> **TASK BRIEF**
Both the line below containing "Benjamine (704, 179)" and the line containing "Sans catégorie (1030, 1850)", along with every line between them, should be repeated exactly; no other line belongs in the answer.

> **RECORDS FOR THIS EXERCISE**

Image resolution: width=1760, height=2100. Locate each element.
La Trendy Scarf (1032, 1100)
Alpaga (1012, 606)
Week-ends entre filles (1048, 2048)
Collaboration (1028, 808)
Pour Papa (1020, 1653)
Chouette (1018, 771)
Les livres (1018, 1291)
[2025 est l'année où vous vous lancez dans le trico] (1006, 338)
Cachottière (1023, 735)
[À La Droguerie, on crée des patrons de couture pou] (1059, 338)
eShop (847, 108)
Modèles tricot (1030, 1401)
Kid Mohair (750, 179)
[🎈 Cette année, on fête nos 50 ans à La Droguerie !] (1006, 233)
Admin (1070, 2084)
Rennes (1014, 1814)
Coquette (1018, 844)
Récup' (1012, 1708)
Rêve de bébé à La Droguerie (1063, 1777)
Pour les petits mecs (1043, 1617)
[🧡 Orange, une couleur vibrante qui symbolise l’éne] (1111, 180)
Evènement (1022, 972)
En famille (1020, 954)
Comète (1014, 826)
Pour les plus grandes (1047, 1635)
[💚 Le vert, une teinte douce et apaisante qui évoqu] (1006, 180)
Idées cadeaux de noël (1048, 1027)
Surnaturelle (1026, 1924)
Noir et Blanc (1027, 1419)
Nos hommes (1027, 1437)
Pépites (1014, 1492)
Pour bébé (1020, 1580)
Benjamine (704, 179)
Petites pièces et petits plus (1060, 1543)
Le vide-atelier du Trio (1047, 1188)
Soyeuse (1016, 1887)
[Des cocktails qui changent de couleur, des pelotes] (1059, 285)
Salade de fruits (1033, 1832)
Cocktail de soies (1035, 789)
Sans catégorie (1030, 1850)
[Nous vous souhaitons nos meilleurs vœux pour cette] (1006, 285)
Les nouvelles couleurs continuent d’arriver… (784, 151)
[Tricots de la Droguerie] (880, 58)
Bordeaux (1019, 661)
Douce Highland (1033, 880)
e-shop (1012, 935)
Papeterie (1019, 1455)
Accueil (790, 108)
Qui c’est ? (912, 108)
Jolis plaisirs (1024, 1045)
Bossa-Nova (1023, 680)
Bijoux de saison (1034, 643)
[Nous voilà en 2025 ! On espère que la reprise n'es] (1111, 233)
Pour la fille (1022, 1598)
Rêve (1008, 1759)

> **SOLUTION TO THIS EXERCISE**
Benjamine (704, 179)
Petites pièces et petits plus (1060, 1543)
Le vide-atelier du Trio (1047, 1188)
Soyeuse (1016, 1887)
[Des cocktails qui changent de couleur, des pelotes] (1059, 285)
Salade de fruits (1033, 1832)
Cocktail de soies (1035, 789)
Sans catégorie (1030, 1850)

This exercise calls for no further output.